[mlpack-git] master: A first pass at the abstractions for VFDT. (f8be407)
gitdub at big.cc.gt.atl.ga.us
gitdub at big.cc.gt.atl.ga.us
Wed Dec 23 11:41:51 EST 2015
Repository : https://github.com/mlpack/mlpack
On branch : master
Link : https://github.com/mlpack/mlpack/compare/de9cc4b05069e1fa4793d9355f2f595af5ff45d2...6070527af14296cd99739de6c62666cc5d2a2125
>---------------------------------------------------------------
commit f8be40775e638698390547f99d740190e3f93367
Author: ryan <ryan at ratml.org>
Date: Tue Sep 15 18:29:15 2015 -0400
A first pass at the abstractions for VFDT.
>---------------------------------------------------------------
f8be40775e638698390547f99d740190e3f93367
.../hoeffding_categorical_split.hpp | 31 +++++++++
.../methods/hoeffding_trees/hoeffding_split.hpp | 50 +++++++++++++++
.../hoeffding_trees/streaming_decision_tree.hpp | 74 ++++++++++++++++++++++
3 files changed, 155 insertions(+)
diff --git a/src/mlpack/methods/hoeffding_trees/hoeffding_categorical_split.hpp b/src/mlpack/methods/hoeffding_trees/hoeffding_categorical_split.hpp
new file mode 100644
index 0000000..6d6f9e7
--- /dev/null
+++ b/src/mlpack/methods/hoeffding_trees/hoeffding_categorical_split.hpp
@@ -0,0 +1,31 @@
+/**
+ * @file hoeffding_categorical_split.hpp
+ * @author Ryan Curtin
+ *
+ * A class that contains the information necessary to perform a categorical
+ * split for Hoeffding trees.
+ */
+#ifndef __MLPACK_METHODS_HOEFFDING_TREES_HOEFFDING_CATEGORICAL_SPLIT_HPP
+#define __MLPACK_METHODS_HOEFFDING_TREES_HOEFFDING_CATEGORICAL_SPLIT_HPP
+
+namespace mlpack {
+namespace tree {
+
+template<typename FitnessFunction>
+class HoeffdingCategoricalSplit
+{
+ public:
+ HoeffdingCategoricalSplit(const size_t numCategories, const size_t numClasses);
+
+ template<typename eT>
+ void Train(eT value, const size_t label);
+
+ double EvaluateFitnessFunction() const;
+ private:
+ arma::Mat<size_t> sufficientStatistics;
+};
+
+} // namespace tree
+} // namespace mlpack
+
+#endif
diff --git a/src/mlpack/methods/hoeffding_trees/hoeffding_split.hpp b/src/mlpack/methods/hoeffding_trees/hoeffding_split.hpp
new file mode 100644
index 0000000..fa18d09
--- /dev/null
+++ b/src/mlpack/methods/hoeffding_trees/hoeffding_split.hpp
@@ -0,0 +1,50 @@
+/**
+ * @file hoeffding_split.hpp
+ * @author Ryan Curtin
+ *
+ * An implementation of the standard Hoeffding bound split by Pedro Domingos and
+ * Geoff Hulten in ``Mining High-Speed Data Streams''.
+ */
+#ifndef __MLPACK_METHODS_HOEFFDING_TREES_HOEFFDING_SPLIT_HPP
+#define __MLPACK_METHODS_HOEFFDING_TREES_HOEFFDING_SPLIT_HPP
+
+namespace mlpack {
+namespace tree {
+
+template<typename FitnessFunction,
+ typename NumericSplitType,
+ typename CategoricalSplitType>
+class HoeffdingSplit
+{
+ public:
+ HoeffdingSplit(const size_t dimensionality,
+ const size_t numClasses,
+ const DatasetInfo& datasetInfo);
+
+ template<typename VecType>
+ void Train(VecType& point, const size_t label);
+
+ // 0 if split should not happen; number of splits otherwise.
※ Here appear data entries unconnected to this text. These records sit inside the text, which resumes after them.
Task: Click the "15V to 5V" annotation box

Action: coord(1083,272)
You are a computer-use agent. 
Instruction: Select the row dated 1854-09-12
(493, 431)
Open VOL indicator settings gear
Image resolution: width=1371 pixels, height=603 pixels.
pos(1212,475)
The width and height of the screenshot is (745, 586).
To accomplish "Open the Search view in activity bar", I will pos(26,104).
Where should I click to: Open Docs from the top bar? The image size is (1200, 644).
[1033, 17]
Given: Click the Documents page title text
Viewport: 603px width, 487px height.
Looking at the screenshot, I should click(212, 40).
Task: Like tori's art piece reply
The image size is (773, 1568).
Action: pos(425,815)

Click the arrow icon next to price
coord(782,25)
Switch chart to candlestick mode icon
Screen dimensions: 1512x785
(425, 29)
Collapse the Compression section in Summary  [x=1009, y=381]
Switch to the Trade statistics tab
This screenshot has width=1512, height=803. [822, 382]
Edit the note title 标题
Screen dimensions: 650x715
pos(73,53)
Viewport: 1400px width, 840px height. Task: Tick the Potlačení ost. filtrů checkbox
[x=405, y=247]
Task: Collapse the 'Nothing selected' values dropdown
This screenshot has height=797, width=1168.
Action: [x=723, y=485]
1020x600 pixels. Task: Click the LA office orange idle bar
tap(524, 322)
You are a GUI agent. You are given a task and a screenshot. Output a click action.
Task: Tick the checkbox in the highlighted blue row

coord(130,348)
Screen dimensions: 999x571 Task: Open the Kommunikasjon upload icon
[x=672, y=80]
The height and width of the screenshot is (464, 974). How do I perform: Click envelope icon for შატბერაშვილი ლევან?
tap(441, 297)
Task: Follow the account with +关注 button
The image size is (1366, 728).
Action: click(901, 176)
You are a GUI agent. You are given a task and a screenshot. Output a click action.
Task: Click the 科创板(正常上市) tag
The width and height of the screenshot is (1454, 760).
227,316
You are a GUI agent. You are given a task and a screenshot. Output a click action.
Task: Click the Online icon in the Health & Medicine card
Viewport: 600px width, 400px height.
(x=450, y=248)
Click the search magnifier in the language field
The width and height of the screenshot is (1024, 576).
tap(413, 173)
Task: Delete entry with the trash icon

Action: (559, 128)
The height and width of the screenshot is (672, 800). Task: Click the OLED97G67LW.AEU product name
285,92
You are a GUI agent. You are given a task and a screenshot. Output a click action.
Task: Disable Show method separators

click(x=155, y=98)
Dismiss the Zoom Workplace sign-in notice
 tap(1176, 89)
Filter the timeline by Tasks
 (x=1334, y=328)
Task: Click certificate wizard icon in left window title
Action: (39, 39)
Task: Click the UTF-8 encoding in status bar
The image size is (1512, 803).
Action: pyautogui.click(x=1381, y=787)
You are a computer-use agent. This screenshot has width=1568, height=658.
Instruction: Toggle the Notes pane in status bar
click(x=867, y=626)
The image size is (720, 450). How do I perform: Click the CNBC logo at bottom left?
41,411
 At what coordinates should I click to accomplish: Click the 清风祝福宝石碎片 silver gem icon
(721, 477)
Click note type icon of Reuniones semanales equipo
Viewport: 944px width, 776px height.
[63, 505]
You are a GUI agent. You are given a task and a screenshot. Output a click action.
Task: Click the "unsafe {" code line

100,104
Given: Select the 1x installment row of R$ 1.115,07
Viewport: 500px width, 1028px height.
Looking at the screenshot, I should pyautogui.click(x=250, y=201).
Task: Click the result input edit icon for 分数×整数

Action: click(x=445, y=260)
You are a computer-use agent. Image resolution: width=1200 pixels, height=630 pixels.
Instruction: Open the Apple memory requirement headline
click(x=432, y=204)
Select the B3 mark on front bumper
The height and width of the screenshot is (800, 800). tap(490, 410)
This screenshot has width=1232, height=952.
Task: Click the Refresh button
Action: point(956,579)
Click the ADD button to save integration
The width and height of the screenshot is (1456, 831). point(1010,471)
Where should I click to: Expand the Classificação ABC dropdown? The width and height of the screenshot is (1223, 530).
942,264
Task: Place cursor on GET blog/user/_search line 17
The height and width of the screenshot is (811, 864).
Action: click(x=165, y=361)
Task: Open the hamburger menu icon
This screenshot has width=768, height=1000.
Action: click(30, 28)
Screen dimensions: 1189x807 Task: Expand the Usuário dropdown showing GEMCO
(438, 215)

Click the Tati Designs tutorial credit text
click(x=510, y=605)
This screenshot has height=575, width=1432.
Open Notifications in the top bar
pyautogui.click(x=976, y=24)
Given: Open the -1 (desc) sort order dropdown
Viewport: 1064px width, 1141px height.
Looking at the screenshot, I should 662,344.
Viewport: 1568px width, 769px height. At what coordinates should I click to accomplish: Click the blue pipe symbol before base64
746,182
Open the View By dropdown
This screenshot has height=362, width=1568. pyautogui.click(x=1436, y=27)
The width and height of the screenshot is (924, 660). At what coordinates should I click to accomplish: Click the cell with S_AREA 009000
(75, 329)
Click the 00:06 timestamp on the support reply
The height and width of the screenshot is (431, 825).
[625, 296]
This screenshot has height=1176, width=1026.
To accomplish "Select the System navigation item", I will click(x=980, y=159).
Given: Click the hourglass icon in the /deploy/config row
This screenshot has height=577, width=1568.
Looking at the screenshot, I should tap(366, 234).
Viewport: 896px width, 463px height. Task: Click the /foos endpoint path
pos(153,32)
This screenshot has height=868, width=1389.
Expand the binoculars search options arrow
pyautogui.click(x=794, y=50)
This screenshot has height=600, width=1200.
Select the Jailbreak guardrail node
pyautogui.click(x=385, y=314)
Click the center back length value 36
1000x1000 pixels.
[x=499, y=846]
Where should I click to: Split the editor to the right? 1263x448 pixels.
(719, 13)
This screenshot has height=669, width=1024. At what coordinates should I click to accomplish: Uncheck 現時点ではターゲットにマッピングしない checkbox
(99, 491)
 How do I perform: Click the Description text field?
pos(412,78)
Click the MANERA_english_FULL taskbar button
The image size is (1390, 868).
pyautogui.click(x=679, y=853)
+ size_t SplitCheck() const;
+
+ // Return index that we should go towards.
+ template<typename VecType>
+ size_t CalculateDirection(VecType& point) const;
+
+ private:
+ // We need to keep some information for before we have split.
+ std::vector<NumericSplitType> numericSplits;
+ std::vector<CategoricalSplitType> categoricalSplits;
+
+ const DatasetInfo& datasetInfo;
+
+ // And we need to keep some information for after we have split.
+ size_t splitDimension;
+ typename CategoricalSplitType::SplitInfo categoricalSplit; // In case it's categorical.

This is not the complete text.